Picture this scenario: You’ve just finished a long decision-making process, with multiple competing ideas, everyone lobbying for their idea, and plenty of other hiccups on the way. You’ve made your choice, and now the company can move on, right? That’s not quite the case.
The aftermath of a decision can be emotionally similar to a grieving process for those whose ideas weren’t selected despite all the work they put into it. As a result, how leaders manage the emotional fallout and next steps can have an outsized impact down the line. Decisions are not made in a vacuum, and how a team member feels about the decision-making process has the potential to impact the entire team moving forward.
Unfortunately, many business leaders continue to believe business isn’t emotional at all. To debunk that, author Mollie West Duffy put it most plainly: “The idea that we make rational decisions without any feelings is wrong.” Feelings can have consequences down the line if they aren’t addressed.
To keep your team and company culture together in the face of these complicated emotions, consider the following three steps.
While some may tell you feelings shouldn’t play a role in business, humans simply aren’t able to sever their emotions from their work. Harvard Business Review puts it best (emphasis mine): “Every organization has an emotional culture, even if it’s one of suppression.” Successfully navigating the emotional experience of a decision means not just knowing people will have feelings about it, but showing team members you are aware of those feelings and avoiding seeming like you are picking winners and losers.
People put a lot of work into proposing ideas, and if you do not go with their option, they are likely going to feel bad about that personally and on a business level—it’s hard not to. As a result, if you move right along without taking the time to acknowledge that hard work and those even harder feelings, their feelings can end up festering and eventually poison the company’s culture.

○ ○ ○ ○

Direction 1
In the passage on managing team emotions after a decision, what does Harvard Business Review say every organization has?
Direction 2
Continue the passage on managing team emotions after a decision, starting right after its last sentence.
The lines that follow come from a different source than the passage above.

Information supplied
○ ○ ○ ○

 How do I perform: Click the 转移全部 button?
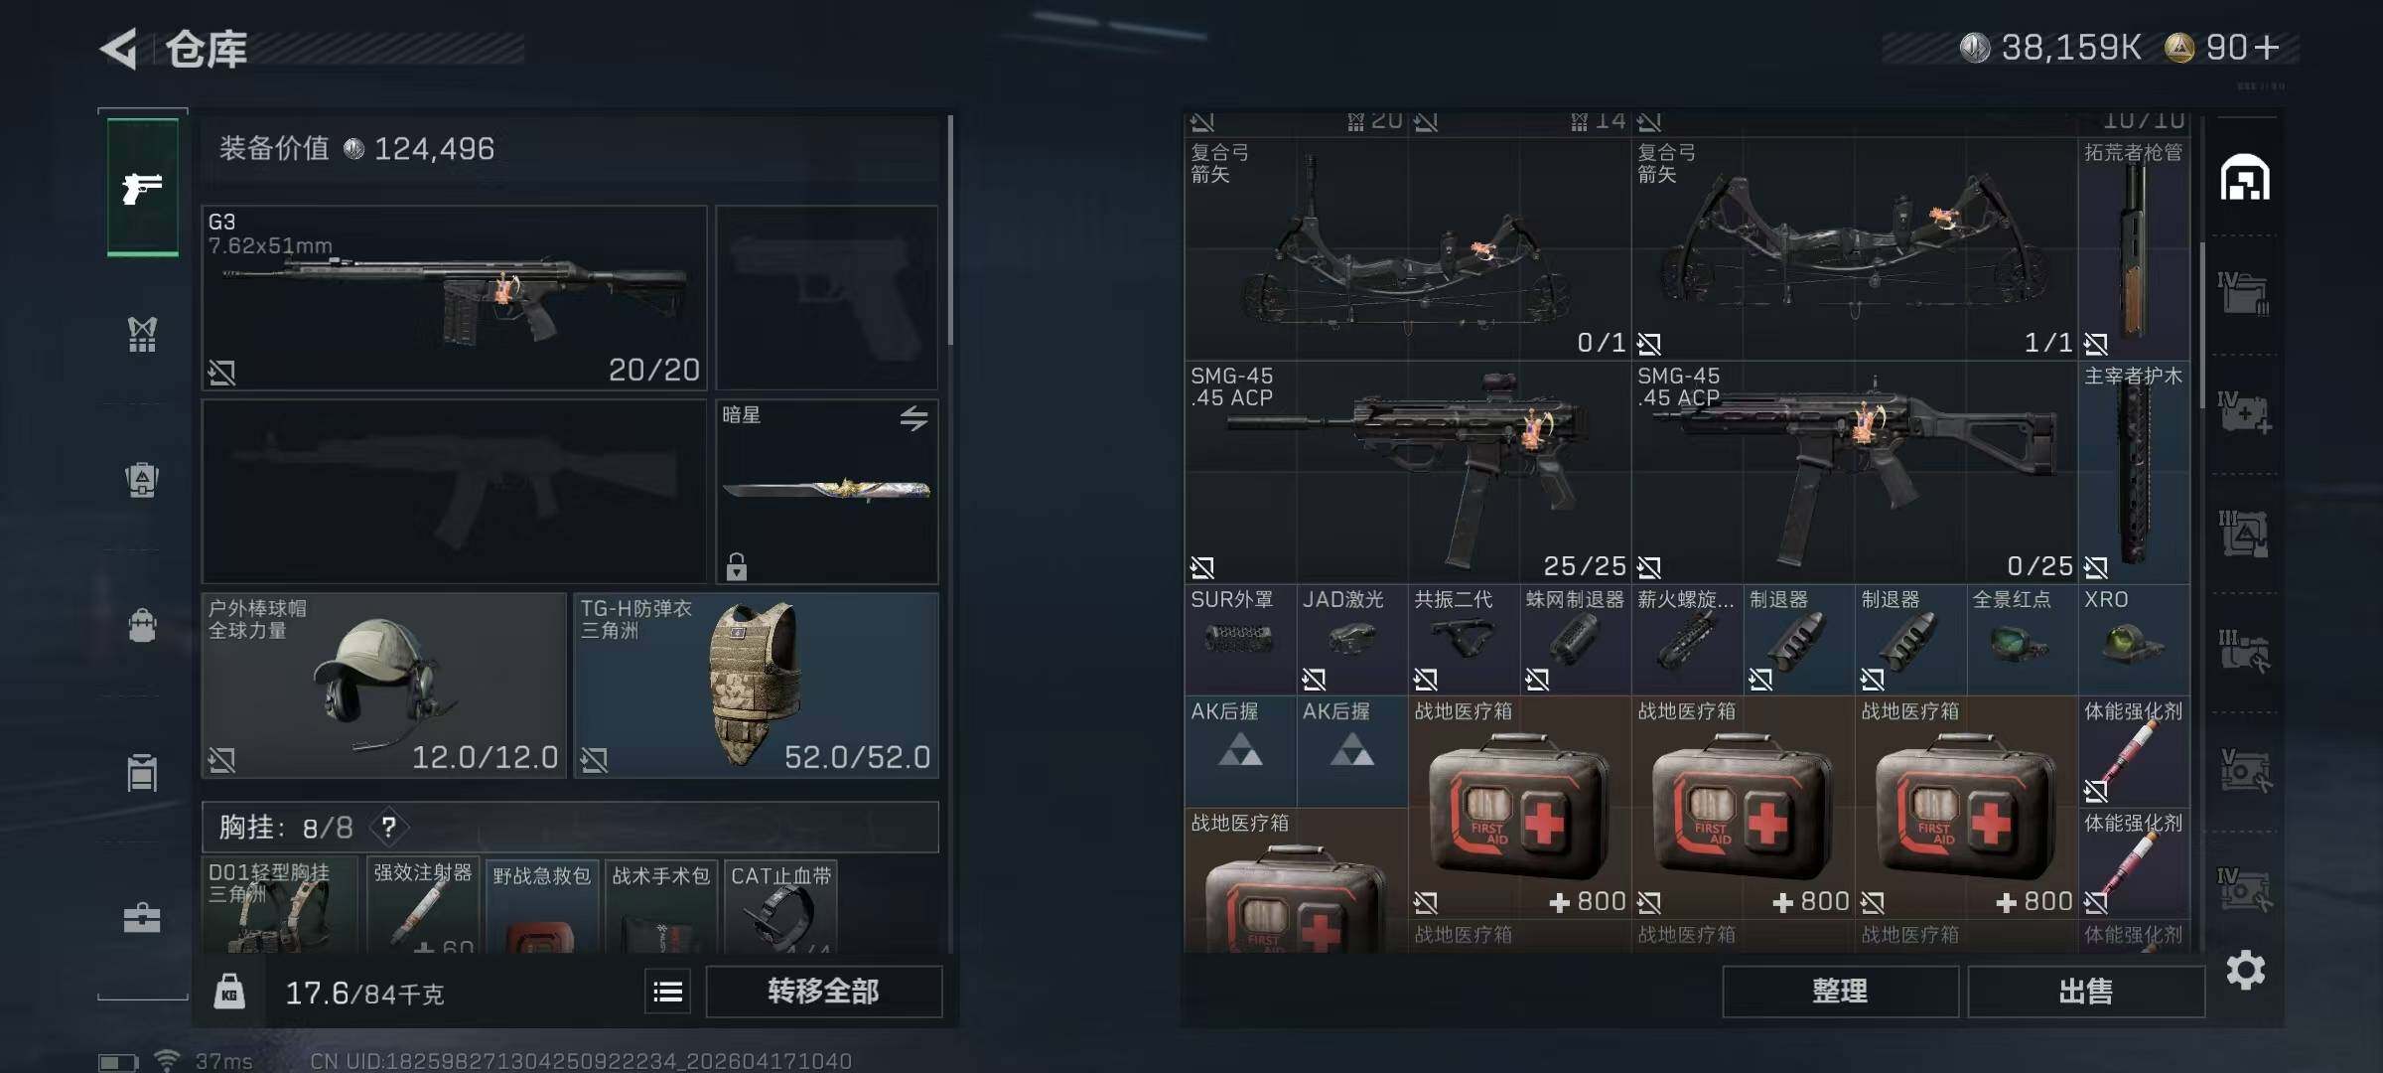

○ ○ ○ ○

Task answer 1
An emotional culture, even if it is one of suppression.

Task answer 2
Acknowledgment can be on both a personal and a company-wide level, and I recommend incorporating both whenever possible.
In the traditional five stages of grief, the final step is acceptance. The onus and burden is on leadership to help shepherd people to that place so that they can remain engaged with your company’s North Star goals. It’s worth taking the time to sit down with each key stakeholder with whom you’ve consulted.
In that conversation, it’s critical to both acknowledge their feelings and offer them a path forward. Equally, it’s essential to communicate that you understand this wasn’t their choice, but you appreciate the effort and passion and know it was made in the spirit of doing the best for the company. Communicating in this emotionally oriented manner can give people the space they need to process their feelings.
The second part of this conversation, offering the path forward, has both practical and personal applications. The world keeps going, and so does your company. Depending on the scale of this decision, having all hands on deck may make the difference between success and failure.
At the same time, giving someone the space to take ownership and the understanding of how their work will be critical to moving the company forward can significantly boost motivation and engagement. Bi Worldwide has found that “employees who know how their goals connect to the larger picture feel more inspired, such that they are 10.1 times more likely to feel motivated to take action at work.”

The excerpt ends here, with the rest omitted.